● **PROBLEM**
Write each entry again exactly as shown, but without the images it holds.

+++ DATA RECORDS

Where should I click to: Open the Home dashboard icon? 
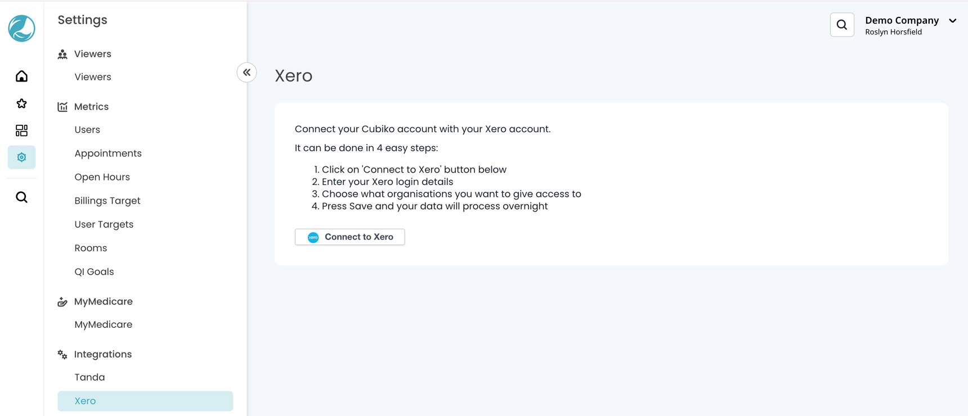(21, 76)
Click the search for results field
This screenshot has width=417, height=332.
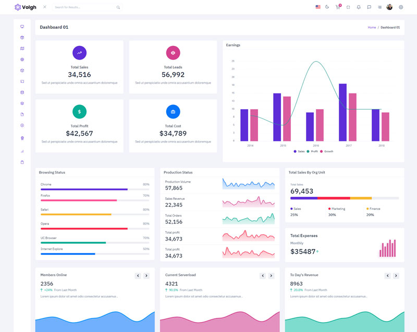click(x=83, y=7)
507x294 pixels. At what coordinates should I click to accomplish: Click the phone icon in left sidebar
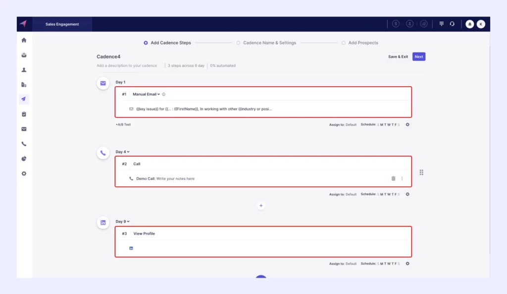[x=24, y=144]
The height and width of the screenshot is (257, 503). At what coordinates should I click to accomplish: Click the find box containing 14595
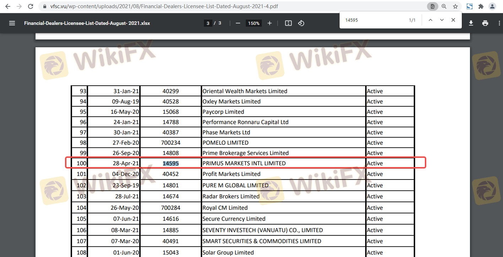click(x=373, y=20)
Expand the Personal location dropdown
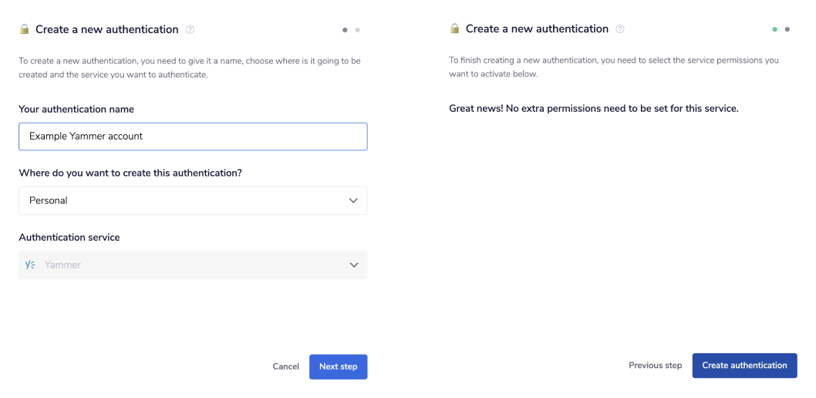 (193, 201)
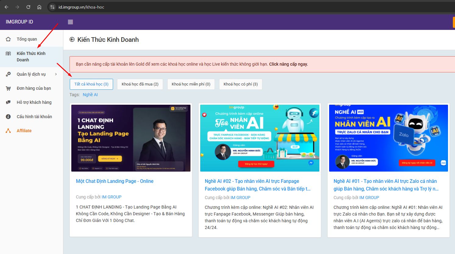Click the browser address bar URL
455x254 pixels.
pos(81,7)
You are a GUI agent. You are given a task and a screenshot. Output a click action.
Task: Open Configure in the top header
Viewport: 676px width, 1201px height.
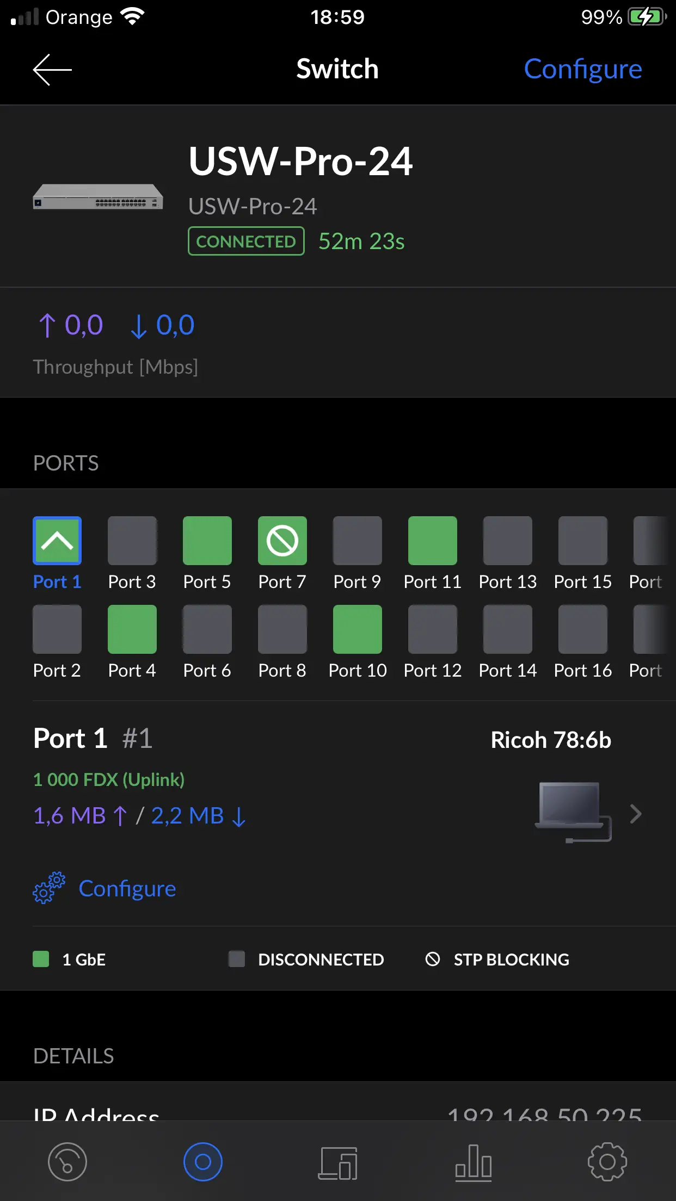point(582,70)
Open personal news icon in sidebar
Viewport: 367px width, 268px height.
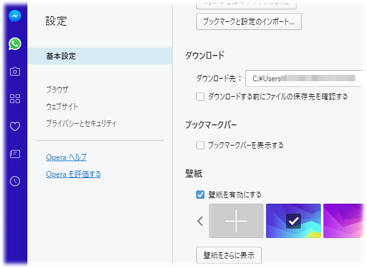tap(15, 154)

++++++

● **WRITTEN REPLY**
Where should I click to: Open the Home dashboard icon? 
(21, 76)
Click the search for results field
This screenshot has width=417, height=332.
click(x=83, y=7)
507x294 pixels. At what coordinates should I click to accomplish: Click the phone icon in left sidebar
[x=24, y=144]
The height and width of the screenshot is (257, 503). At what coordinates should I click to accomplish: Click the find box containing 14595
click(x=373, y=20)
Expand the Personal location dropdown
 (193, 201)
Click the browser address bar URL
455x254 pixels.
pos(81,7)
You are a GUI agent. You are given a task and a screenshot. Output a click action.
Task: Open Configure in the top header
Viewport: 676px width, 1201px height.
point(582,70)
Open personal news icon in sidebar
Viewport: 367px width, 268px height.
tap(15, 154)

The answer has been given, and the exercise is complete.